Oleh : Achmad Fadillah
Mahasiswa Antropologi, FISIP UI
Mahasiswa Antropologi, FISIP UI
“Tantangan terbesar bagi sebuah kelompok mayoritas adalah menjaga toleransi, dan sebaliknya tantangan terbesar bagi sebuah kelompok minoritas adalah mempertahankan hak-haknya sebagai manusia untuk tetap ditegakan”
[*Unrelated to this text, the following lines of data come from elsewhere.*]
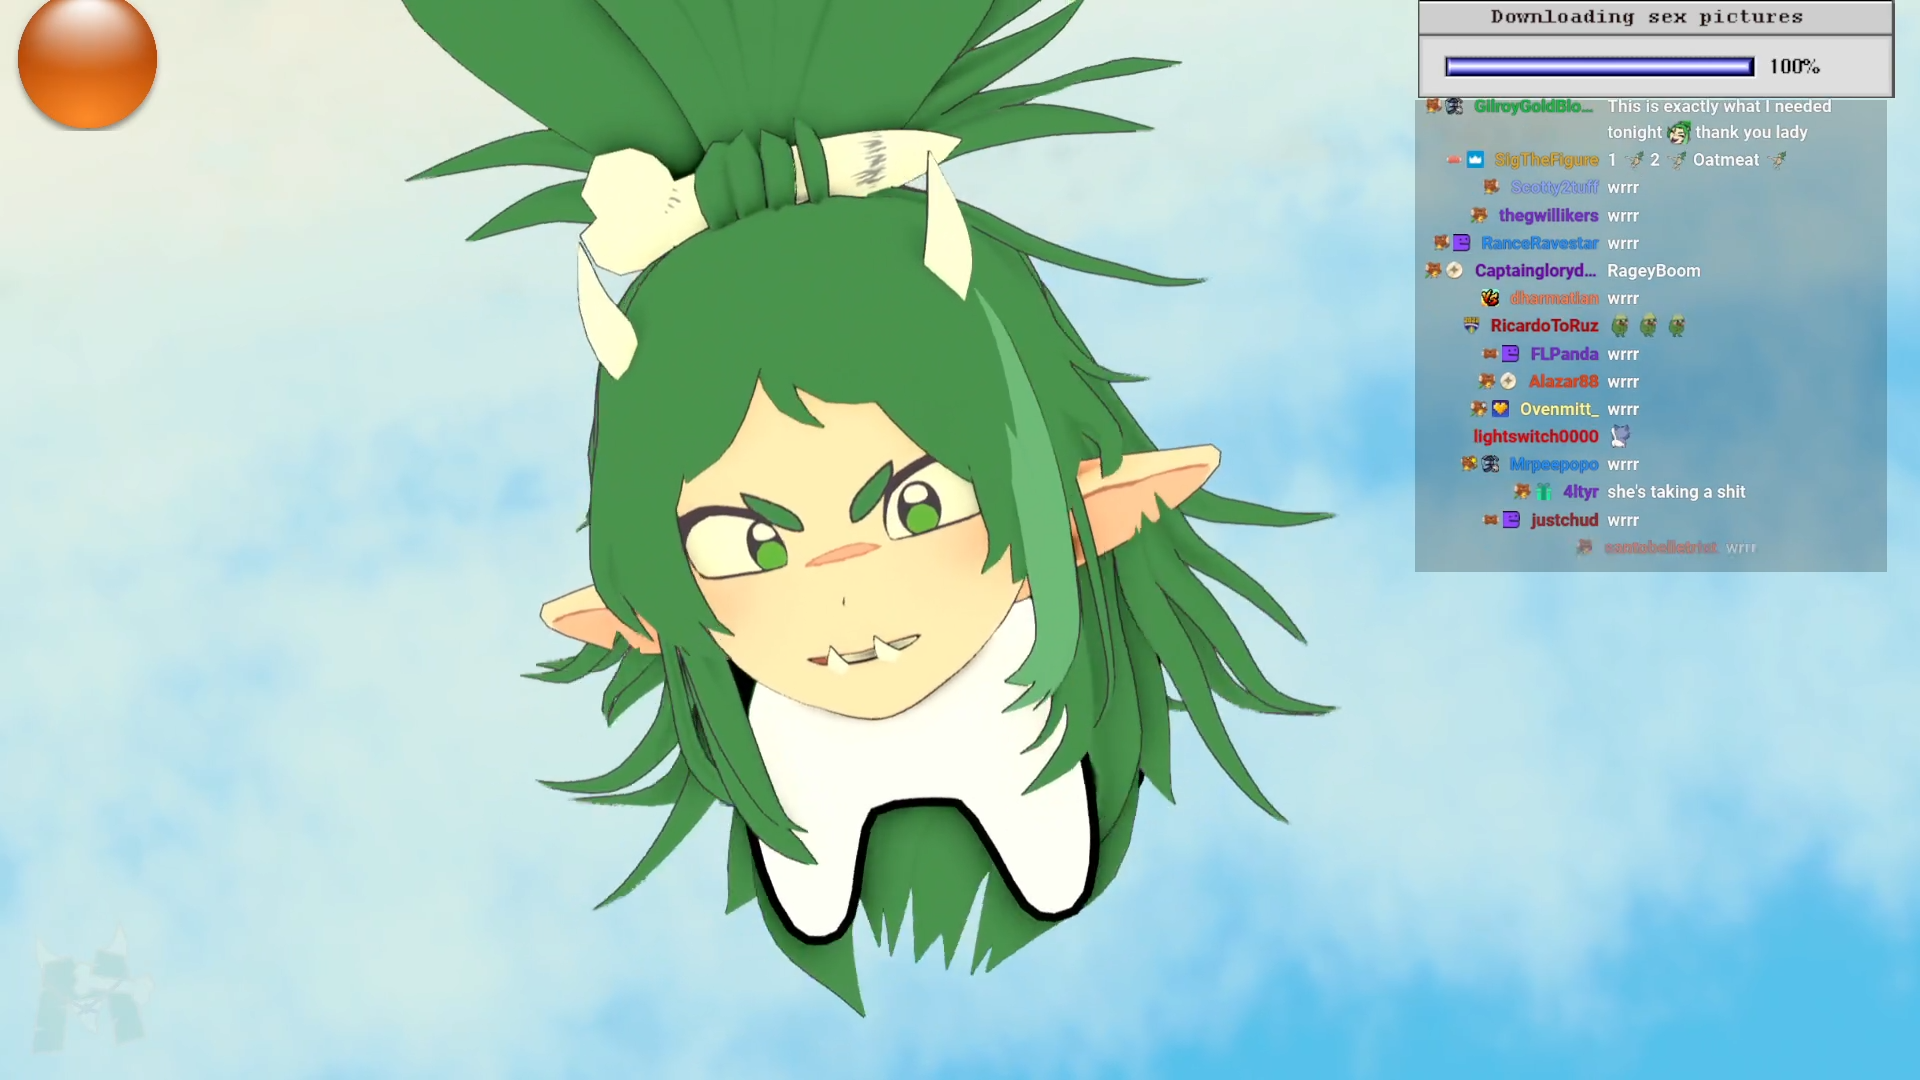Click the purple Twitch badge beside FLPanda
Screen dimensions: 1920x1080
click(x=1511, y=354)
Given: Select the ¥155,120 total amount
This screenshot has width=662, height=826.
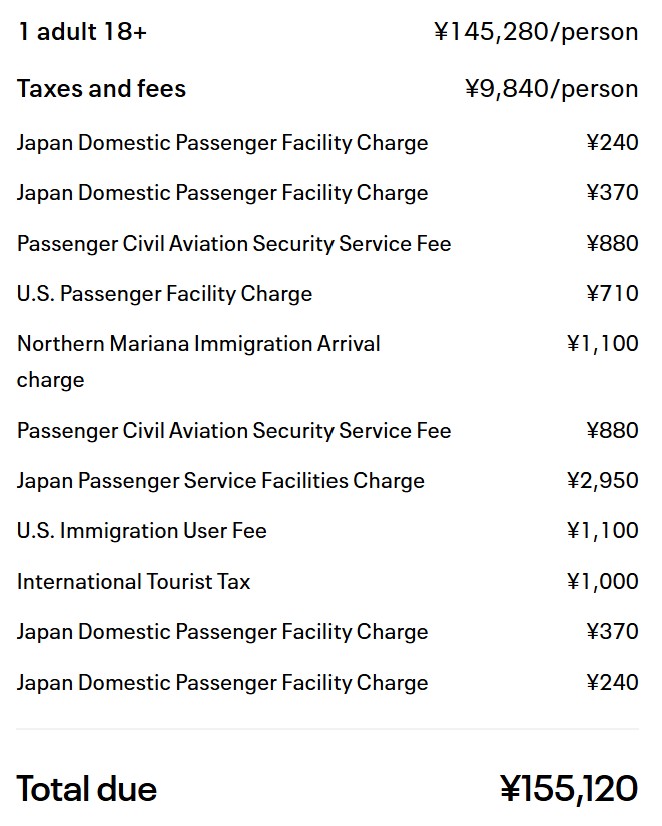Looking at the screenshot, I should (x=569, y=789).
Konsep mayoritas dan minoritas saat ini kembali jadi soal. Warga Ahmadiyah, yang notabene adalah warga minoritas kembali mendapatkan perlakuan kekerasaan yang tidak manusiawi dari warga mayoritas, yang mengaku sebagai umat “islam”. Hal ini terjadi, dalam sebuah tragedi penyerangan dan kekerasaan yang terjadi di daerah Cikeusik, Kota Pandeglang, Provinsi Banten. Walaupun penulis sendiri adalah seorang yang beragama islam, dalam hemat penulis rasanya tidak fair jika seseorang yang mengaku beragama islam namun melakukan kekerasaan dan penyerangan yang tidak manusiawi seperti demikian dan agama apapun termasuk agama islam tidak pernah mengajarkan untuk melakukan kekerasaan seperti demikian.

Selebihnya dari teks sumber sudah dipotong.